Pour en donner une définition très générale, le Big data désigne la capacité technologique à traiter de très grandes masses de données avec des infrastructures matérielles standards.

L'exemple le plus frappant de projet big data, c'est Watson, l'application d'IBM qui a gagné Jeopardy. Afin de répondre à des questions posées en langage naturel, cette application agrège tous les systèmes possibles et imaginables de traitement automatique de la langue, recherche d'information, représentation des connaissances, raisonnement automatique et de machine learning. Mais, son fonctionnement a nécessité d'imaginer une infrastructure spécifique pour stocker les données et répondre aux besoins de ressources machines nécessaires pour effectuer les traitements. Or, l'enjeu du Big data, c'est de réussir à mettre en place des usages aussi performants qu'un Watson mais avec des infrastructures standards.

Le Big Data répond donc à un double objectif :


Que le traitement soit parallèle et distribué ! Et le Big Data fut !

Qui n'a pas entendu parler d'Hadoop ? Ce nom est pratiquement devenu synonyme de Big Data mais peu de gens savent exactement de quoi il s'agit. En effet, une fois qu'on a lu de A à Z l'article de Wikipédia qui explique qu'Hadoop est un framework logiciel en Java dont le logo est un éléphant jaune à cause du doudou du fils de son créateur, on n'est guère plus avancé... Alors à quelles questions Hadoop répond-il en réalité ?

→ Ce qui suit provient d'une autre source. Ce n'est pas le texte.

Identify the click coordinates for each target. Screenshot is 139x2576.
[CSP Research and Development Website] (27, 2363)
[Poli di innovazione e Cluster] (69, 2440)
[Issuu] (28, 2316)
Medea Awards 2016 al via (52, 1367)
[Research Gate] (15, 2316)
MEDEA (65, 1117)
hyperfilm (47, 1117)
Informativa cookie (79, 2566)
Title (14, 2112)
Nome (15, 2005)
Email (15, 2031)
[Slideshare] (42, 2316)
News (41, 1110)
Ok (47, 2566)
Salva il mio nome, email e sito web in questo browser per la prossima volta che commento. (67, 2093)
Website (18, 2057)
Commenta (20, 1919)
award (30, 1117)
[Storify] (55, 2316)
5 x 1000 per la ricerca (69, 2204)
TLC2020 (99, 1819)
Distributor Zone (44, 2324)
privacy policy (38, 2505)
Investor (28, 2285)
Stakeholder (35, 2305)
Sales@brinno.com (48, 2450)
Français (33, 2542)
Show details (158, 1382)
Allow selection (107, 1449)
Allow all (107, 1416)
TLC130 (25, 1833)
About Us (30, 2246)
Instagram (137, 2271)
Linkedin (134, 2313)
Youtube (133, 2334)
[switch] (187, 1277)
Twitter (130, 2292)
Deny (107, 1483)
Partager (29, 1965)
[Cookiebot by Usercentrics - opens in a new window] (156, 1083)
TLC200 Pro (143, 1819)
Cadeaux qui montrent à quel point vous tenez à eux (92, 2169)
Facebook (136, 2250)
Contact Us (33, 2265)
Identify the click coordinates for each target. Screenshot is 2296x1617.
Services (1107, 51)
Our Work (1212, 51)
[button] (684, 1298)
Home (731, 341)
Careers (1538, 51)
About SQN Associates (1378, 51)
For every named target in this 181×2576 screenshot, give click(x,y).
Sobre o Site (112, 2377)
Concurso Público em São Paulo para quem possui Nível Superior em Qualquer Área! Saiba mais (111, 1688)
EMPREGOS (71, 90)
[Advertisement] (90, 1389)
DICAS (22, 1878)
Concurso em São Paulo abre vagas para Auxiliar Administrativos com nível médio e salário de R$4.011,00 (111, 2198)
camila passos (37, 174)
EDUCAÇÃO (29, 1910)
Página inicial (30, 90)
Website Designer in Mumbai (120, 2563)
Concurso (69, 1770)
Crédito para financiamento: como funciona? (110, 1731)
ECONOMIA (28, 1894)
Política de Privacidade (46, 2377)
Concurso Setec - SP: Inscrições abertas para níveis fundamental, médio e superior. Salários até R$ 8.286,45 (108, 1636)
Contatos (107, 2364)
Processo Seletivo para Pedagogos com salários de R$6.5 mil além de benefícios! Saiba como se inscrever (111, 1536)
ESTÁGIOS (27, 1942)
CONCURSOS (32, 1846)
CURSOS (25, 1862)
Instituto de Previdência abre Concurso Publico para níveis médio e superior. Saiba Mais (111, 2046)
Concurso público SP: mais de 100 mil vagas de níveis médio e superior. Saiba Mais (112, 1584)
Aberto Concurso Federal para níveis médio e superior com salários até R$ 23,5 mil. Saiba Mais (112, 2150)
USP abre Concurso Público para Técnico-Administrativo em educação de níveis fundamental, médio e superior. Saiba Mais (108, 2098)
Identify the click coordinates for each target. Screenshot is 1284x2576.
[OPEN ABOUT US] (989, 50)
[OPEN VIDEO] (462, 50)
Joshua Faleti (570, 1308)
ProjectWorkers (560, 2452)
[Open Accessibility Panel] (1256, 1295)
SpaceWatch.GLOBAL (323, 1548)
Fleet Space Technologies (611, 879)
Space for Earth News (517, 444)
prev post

Les informaticiens sont partis d'une idée simple : face à un problème, pour réduire sa complexité, on va le découper en problèmes plus petits, chacun pouvant être traité en parallèle par un processeur différent. Tous les développeurs vous expliqueront que pour faire cela, il faut concevoir dès l'origine les traitements pour qu'ils puissent être parallélisés. C'est complexe, coûteux et nécessite des compétences très spécifiques.

C'est là que l'algorithme Map Reduce intervient : il simplifie l'implémentation de ce découpage d'un processus en plusieurs processus plus simples. Ainsi au lieu d'allouer un traitement à un seul processeur, Map Reduce va utiliser toute la puissance machine disponible dans le serveur en attribuant le processus de départ à plusieurs processeurs. En gros, si j'ai huit processeurs dans ma machine, je sépare mon processus en huit et je vais donc pouvoir effectuer mon traitement huit fois plus vite.

Huit processeurs c'est bien, mais que se passe-t-il si je veux en utiliser seize ou trente-deux ? Une fois qu'on est capable de répartir un processus sur plusieurs processeurs, l'étape suivante du passage à l'échelle consiste à être capable de distribuer la même opération sur plusieurs machines. On parle alors de clustering. Pour cela on "fait croire" au processus qu'il tourne sur une seule machine en lui fournissant une vue abstraite de l'infrastructure matérielle et en particulier du système de fichier. C'est le rôle de HDFS (Hadoop Distributed File System).

Hadoop est donc un framework de développement qui offre de base ces deux fonctions : le parallélisme avec Map Reduce et la distribution avec HDFS. Mais cela ne résout pas tout... En effet, il faut quand même réécrire les traitements informatiques dont on dispose déjà pour les rendre compatibles avec Map Reduce et les compétences en la matière sont encore rares.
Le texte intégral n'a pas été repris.